What is particularly worth noting here is that anti-feminist MGTOW followers agree with CRFs on most facts or even interpretations of “biology”: they are explicit in their beliefs that men and women have essential differences rooted in their physiology, that males only play a complementary role in biological reproduction, that females are far more valuable than males, and that the role of the “father” is a social construction. Their conclusions, however, are drastically different: MGTOW followers argue that society has and always will be “gynocentric” and will consistently privilege women over men. They are, just like the CRFs, critical of the invention of “fatherhood,” denouncing it as a trap invented by “soft patriarchy”—one form of gynocentric society—to exploit men by forcing them to provide for their families, turning them into a tool to ensure the female’s survival and the continuation of the human race (@TeLiDuXingDeLang).
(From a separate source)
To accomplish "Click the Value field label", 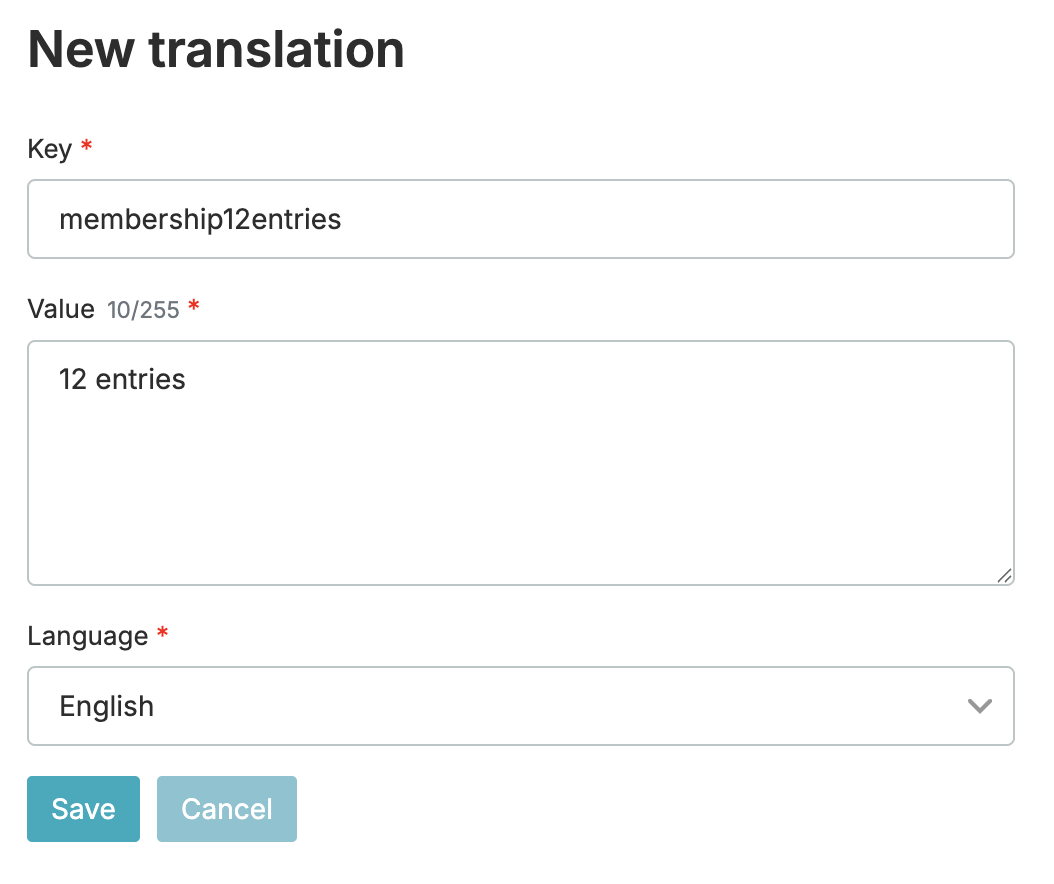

MGTOW followers’ contention is that society will eventually be destroyed by feminism, and males will rule again in the dawn of the new world due to their advantage in physical strength. What I wish to highlight here is their implicit agreement or even hidden complicity with the CRF’s argument that women are the “first sex” and men the “second sex.” Such identification does not necessarily produce any progressive politics. On the contrary, it allows men to claim victimhood as the “disposable” sex, for if the superiority of women is rooted in biology, it cannot be eradicated without women being physically destroyed, but it might be blurred by the complicated societal institutions. If that is the case, society must have always been biased against men; their overrepresentation in high-risk jobs is a prime example of this “fact.” Biological essentialism always backfires.